─── INFORMATION SUPPLIED

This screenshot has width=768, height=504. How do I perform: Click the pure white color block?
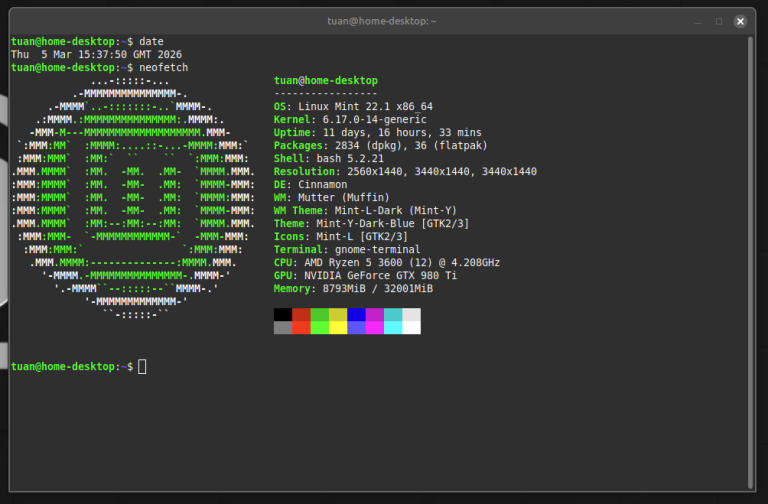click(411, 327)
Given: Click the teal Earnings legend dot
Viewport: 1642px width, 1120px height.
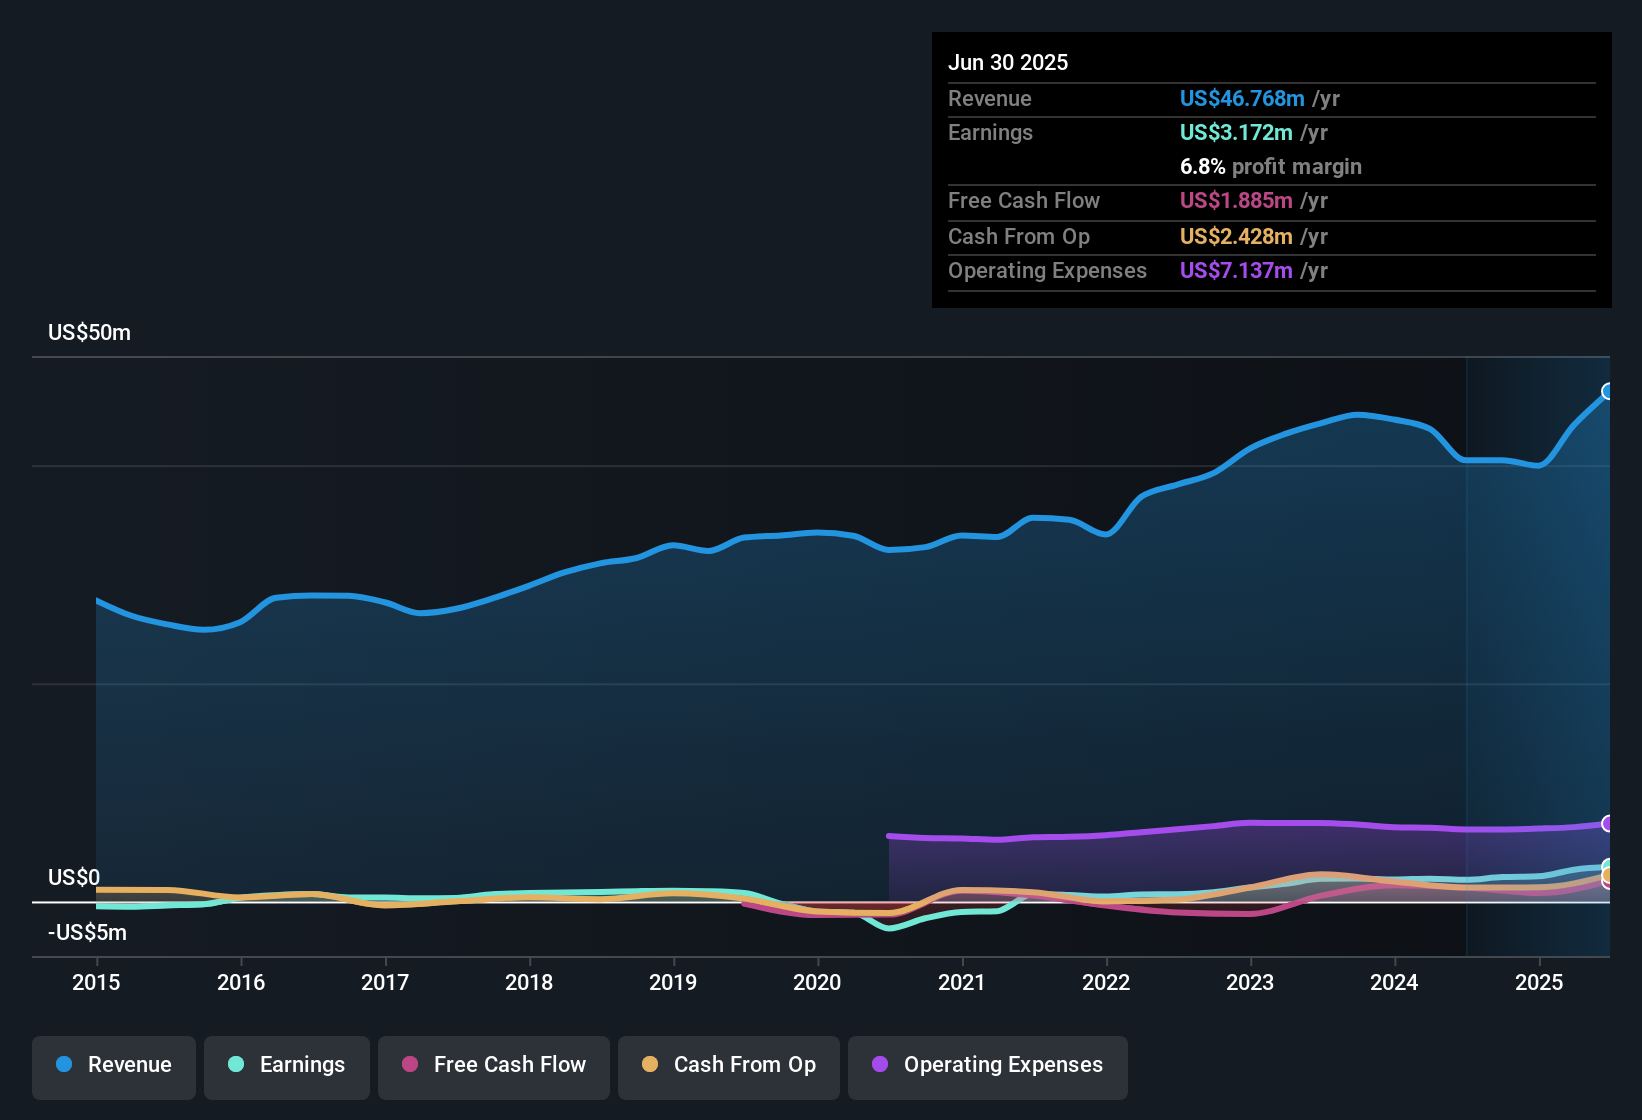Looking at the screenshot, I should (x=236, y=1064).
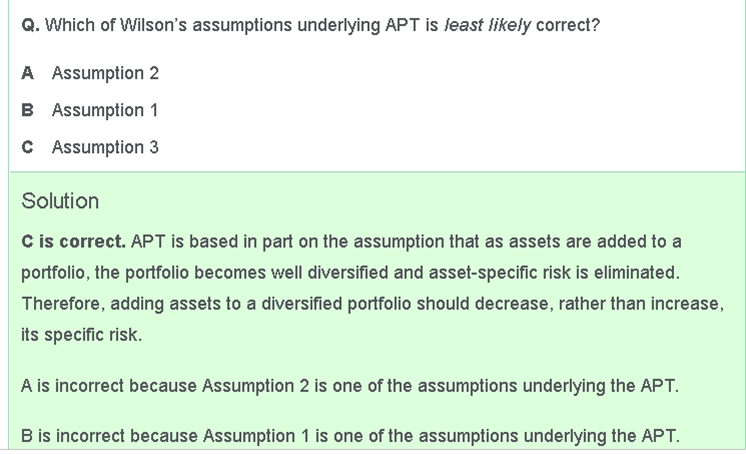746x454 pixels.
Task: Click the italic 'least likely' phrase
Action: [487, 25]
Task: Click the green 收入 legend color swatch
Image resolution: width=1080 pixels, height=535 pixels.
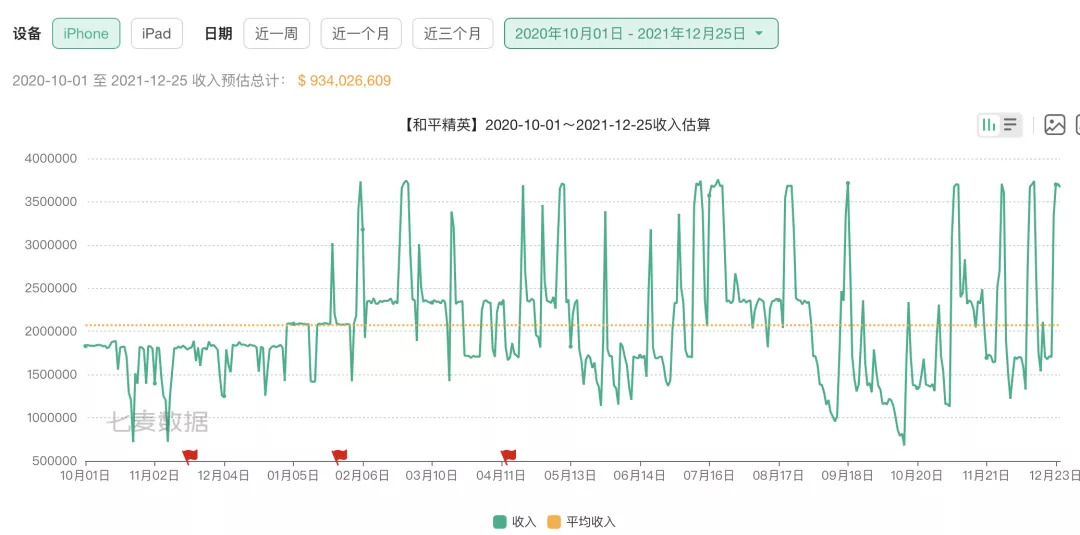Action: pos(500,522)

──────

[WHAT IS BEING ASKED]
Among the lines of the data, identify those with the word "legend". Copy each of them.

[OUTPUT FOR THIS TASK]
Given: Click the teal Earnings legend dot
Task: Click the green 收入 legend color swatch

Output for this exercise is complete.